[ACTIVITY] For the entries below, the result should be an exact transcription of the lines from the one with "Ahmedabad (397, 1261)" up to and including the one with "[Gesunde Ernährung muss", and only those.

[Collected data entries]
-----
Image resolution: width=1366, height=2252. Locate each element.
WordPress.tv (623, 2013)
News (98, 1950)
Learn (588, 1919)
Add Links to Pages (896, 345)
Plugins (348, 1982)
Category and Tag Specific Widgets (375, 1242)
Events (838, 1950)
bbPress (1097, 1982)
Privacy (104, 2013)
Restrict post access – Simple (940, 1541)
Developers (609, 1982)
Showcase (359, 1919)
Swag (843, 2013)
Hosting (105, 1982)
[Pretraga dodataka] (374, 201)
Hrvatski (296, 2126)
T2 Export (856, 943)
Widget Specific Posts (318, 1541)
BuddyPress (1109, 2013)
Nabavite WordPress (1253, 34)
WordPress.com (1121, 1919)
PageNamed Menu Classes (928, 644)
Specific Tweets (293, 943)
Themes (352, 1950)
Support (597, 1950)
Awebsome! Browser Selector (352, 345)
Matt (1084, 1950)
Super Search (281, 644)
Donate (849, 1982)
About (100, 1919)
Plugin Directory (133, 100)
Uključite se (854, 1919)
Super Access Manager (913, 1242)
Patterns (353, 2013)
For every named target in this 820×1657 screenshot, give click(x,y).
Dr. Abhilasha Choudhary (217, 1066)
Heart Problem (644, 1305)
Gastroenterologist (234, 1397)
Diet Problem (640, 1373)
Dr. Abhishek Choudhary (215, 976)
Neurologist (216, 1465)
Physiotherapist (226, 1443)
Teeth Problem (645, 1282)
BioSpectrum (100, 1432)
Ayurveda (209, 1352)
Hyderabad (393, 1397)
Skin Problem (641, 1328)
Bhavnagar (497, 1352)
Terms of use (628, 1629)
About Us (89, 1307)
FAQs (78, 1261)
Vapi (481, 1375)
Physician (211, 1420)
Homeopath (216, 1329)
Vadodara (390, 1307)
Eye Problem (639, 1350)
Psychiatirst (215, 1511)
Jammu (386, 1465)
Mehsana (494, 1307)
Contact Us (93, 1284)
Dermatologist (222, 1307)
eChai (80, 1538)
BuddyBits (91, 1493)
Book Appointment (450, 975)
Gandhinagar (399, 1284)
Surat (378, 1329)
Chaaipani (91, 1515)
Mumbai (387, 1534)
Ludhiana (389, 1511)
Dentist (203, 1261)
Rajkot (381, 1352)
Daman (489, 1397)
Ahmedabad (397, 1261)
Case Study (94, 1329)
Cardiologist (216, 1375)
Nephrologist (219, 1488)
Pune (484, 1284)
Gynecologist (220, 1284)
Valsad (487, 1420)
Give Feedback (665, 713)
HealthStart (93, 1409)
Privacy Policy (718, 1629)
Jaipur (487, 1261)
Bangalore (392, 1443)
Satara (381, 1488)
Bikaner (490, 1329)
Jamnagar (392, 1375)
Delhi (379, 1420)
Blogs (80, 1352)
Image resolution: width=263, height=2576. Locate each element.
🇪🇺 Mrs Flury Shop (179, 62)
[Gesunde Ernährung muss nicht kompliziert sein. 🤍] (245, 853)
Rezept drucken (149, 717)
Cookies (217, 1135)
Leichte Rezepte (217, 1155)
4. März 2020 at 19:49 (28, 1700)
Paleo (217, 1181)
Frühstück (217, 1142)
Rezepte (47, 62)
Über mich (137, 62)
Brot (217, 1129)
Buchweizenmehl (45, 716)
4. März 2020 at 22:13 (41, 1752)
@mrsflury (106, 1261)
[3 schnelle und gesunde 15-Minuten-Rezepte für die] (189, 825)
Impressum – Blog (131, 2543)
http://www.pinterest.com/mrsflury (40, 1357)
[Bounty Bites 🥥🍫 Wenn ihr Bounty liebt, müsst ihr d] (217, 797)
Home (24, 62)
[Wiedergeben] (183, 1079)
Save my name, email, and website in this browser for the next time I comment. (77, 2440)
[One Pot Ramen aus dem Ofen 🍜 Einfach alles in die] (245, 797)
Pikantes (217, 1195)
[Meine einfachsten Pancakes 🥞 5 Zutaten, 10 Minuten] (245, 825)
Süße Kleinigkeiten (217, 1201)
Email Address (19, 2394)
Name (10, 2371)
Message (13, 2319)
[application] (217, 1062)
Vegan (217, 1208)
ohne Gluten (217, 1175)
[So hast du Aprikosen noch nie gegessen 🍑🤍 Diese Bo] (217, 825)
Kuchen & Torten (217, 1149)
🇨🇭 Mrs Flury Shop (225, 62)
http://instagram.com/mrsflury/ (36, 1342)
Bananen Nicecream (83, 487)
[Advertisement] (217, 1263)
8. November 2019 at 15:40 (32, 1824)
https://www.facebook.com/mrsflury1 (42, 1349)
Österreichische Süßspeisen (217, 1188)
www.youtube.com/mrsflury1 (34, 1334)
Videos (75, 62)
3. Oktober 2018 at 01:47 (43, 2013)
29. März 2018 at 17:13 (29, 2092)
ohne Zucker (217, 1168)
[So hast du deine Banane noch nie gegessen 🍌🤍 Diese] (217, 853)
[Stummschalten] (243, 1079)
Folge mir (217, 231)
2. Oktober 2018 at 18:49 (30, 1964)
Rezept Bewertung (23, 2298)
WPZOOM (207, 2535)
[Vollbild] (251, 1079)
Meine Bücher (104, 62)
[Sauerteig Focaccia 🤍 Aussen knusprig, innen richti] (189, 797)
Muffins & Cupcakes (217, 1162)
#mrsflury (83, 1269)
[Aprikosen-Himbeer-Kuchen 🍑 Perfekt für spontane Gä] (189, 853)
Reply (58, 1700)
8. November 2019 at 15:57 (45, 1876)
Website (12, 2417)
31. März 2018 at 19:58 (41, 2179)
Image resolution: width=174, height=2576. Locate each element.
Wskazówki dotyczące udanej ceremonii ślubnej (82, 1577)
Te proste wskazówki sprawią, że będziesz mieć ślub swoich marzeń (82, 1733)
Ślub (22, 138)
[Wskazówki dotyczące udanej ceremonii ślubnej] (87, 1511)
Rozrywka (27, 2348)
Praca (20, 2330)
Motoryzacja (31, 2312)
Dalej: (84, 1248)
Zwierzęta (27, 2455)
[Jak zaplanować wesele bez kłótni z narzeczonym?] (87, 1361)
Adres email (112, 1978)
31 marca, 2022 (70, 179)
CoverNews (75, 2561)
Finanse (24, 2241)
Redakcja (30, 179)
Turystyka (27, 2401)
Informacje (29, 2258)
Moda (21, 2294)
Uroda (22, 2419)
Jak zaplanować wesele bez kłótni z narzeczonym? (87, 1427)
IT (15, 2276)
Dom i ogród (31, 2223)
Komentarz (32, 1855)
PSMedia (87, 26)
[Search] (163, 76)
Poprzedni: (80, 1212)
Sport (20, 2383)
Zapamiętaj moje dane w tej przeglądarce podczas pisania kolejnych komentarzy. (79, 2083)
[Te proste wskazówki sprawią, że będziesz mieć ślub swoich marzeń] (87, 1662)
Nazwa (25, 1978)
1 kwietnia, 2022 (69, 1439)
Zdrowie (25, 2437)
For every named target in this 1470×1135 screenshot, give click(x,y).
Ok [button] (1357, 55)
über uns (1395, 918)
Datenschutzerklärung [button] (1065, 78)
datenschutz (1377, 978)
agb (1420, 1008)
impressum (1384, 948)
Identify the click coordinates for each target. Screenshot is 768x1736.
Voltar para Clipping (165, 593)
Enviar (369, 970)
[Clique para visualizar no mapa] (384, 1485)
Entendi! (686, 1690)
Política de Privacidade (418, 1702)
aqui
-----
[SOLUTION TO THIS PROBLEM]
Ahmedabad (397, 1261)
Case Study (94, 1329)
Cardiologist (216, 1375)
Nephrologist (219, 1488)
Pune (484, 1284)
Gynecologist (220, 1284)
Valsad (487, 1420)
Give Feedback (665, 713)
HealthStart (93, 1409)
Privacy Policy (718, 1629)
Jaipur (487, 1261)
Bangalore (392, 1443)
Satara (381, 1488)
Bikaner (490, 1329)
Jamnagar (392, 1375)
Delhi (379, 1420)
Blogs (80, 1352)
Image resolution: width=263, height=2576. Locate each element.
🇪🇺 Mrs Flury Shop (179, 62)
[Gesunde Ernährung muss nicht kompliziert sein. 🤍] (245, 853)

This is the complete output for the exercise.